The audience is further softened to his plight when he seems piously resolved to live with his shame out of concern for Tecmessa and his son. Then the audience realizes he is simply putting on an act to avoid a scene. He is still intent on suicide. Beyond that, the audience learns the reason for Athena’s hostility to Ajax. He deliberately affronts her in his arrogant pride by twice refusing her assistance, desiring all the glory for himself. Athena, then, operates by the same vengeful morality. She, however, merely supervises Ajax’s destruction—it is actually his own pride that forces him to commit suicide. He is proud to the last, calling upon Zeus to ruin his enemies and arrange a means of burial.
Sophocles goes further and points up the desolation caused by Ajax’s stubborn vanity and death. Tecmessa, Teucer, and the Salaminian warriors are utterly bereft of comfort: friendless, unprotected, subject to ridicule, and exiled from home. Ajax betrays them all in his inhuman pride.
This situation makes the debate over Ajax’s right to burial doubly forceful, because Teucer is defending a man who violates every human trust, a man who cut him off from his own father.
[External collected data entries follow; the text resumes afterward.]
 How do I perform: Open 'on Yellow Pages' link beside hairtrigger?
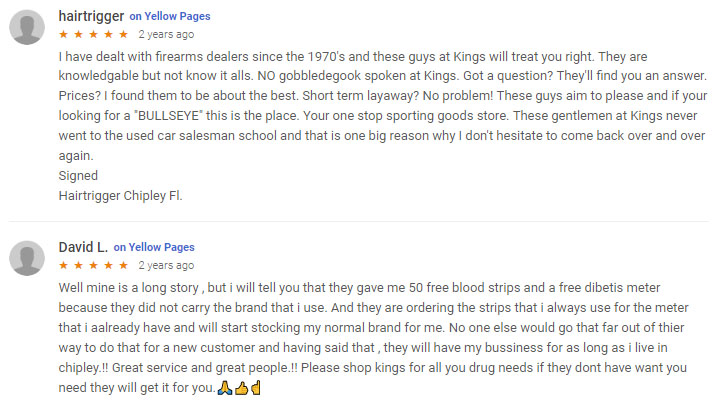(170, 17)
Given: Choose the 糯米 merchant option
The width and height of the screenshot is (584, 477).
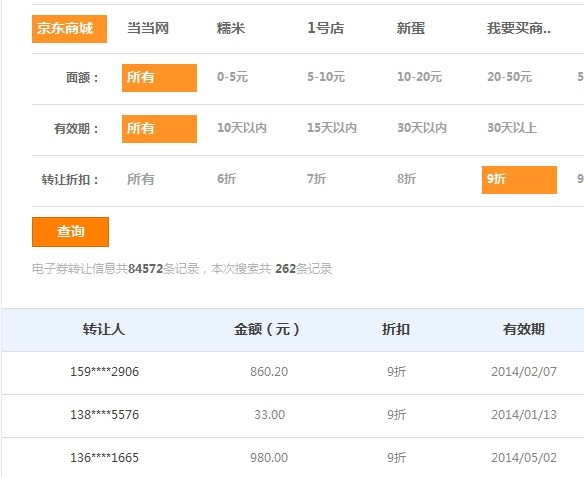Looking at the screenshot, I should pyautogui.click(x=231, y=28).
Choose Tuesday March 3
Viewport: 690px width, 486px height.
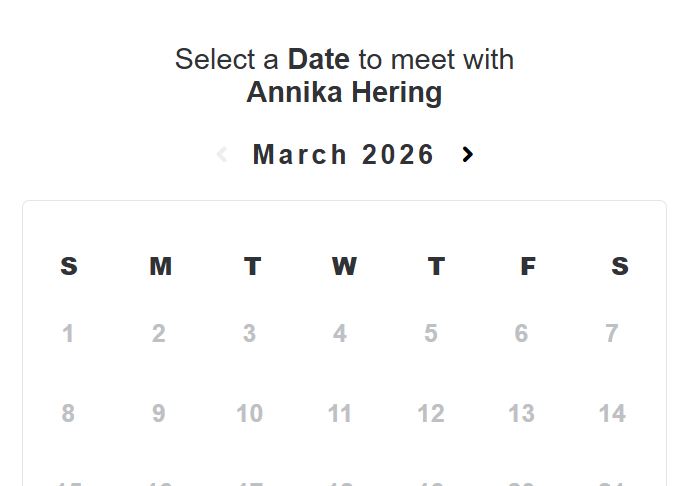[x=250, y=334]
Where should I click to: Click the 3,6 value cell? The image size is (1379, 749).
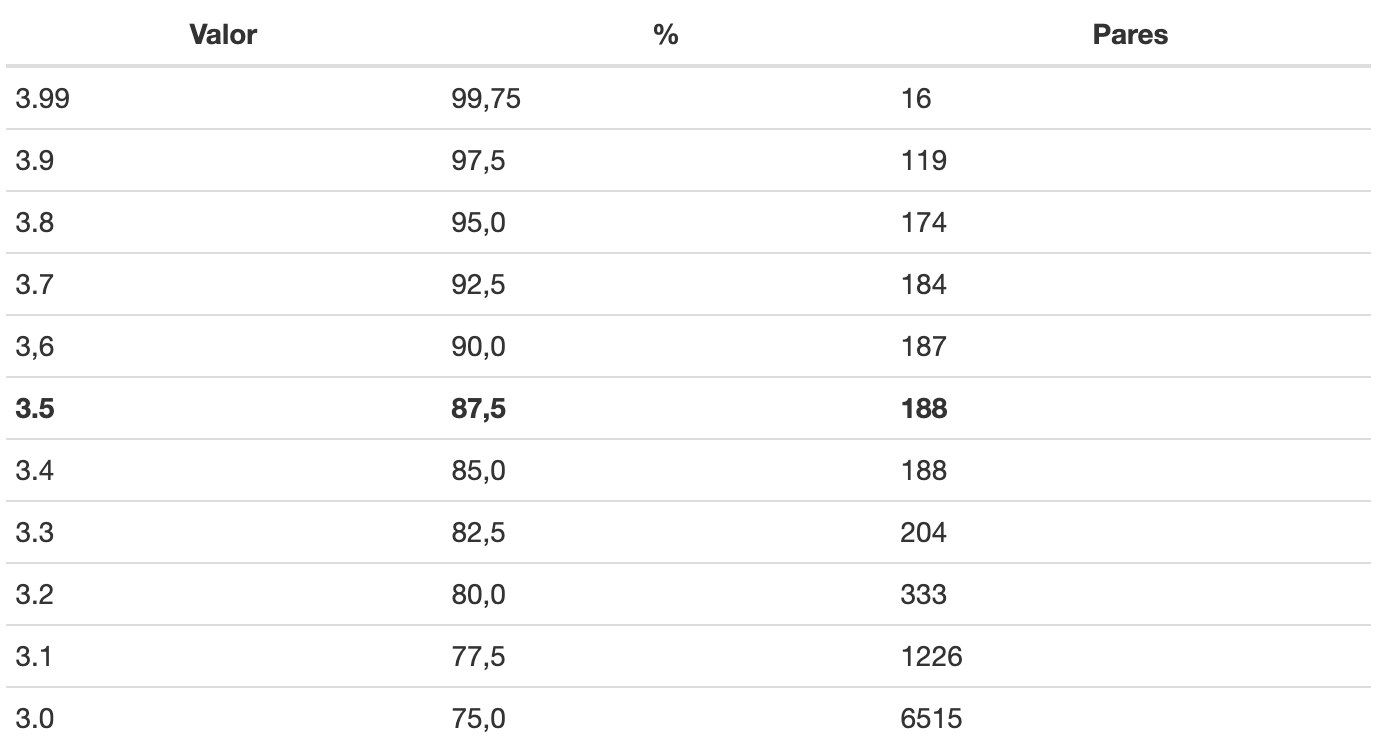coord(222,346)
Menelaus’s argument that Ajax put himself before the good of the community has special validity in this context. Ajax even put himself before the gods. Teucer’s assertion that, on the other hand, Ajax prevented a complete defeat of the Greek army is also true. He is a hero no matter how monstrous he became. Neither the Atridae nor Teucer is allowed to make the final judgment. The Atridae want Ajax unburied out of vindictiveness, while Teucer wants him buried out of brotherly loyalty. Neither is impartial. It is Ajax’s enemy, Odysseus, who decides that Ajax is to have a decent burial. Odysseus, who was capable of pity when Ajax was mad, is also capable of forgiving him in death. In this way, Ajax receives his burial by sheer grace.
Sophocles demonstrates in this play the hairbreadth line between criminality and heroism. The very pride that motivates the hero to surpass everyone else can also degrade him into the vilest bestiality. Heroes do not feel the demands of others; they live by some imperious demand within their own breast. Heroes can call forth extraordinary loyalty from their followers—a loyalty that persists after heroes betray their followers—but heroes can also conjure up terrible hatred in their pride. At the last it is grace alone that pronounces the verdict. Ajax is a profound and moving study of the nature of the hero.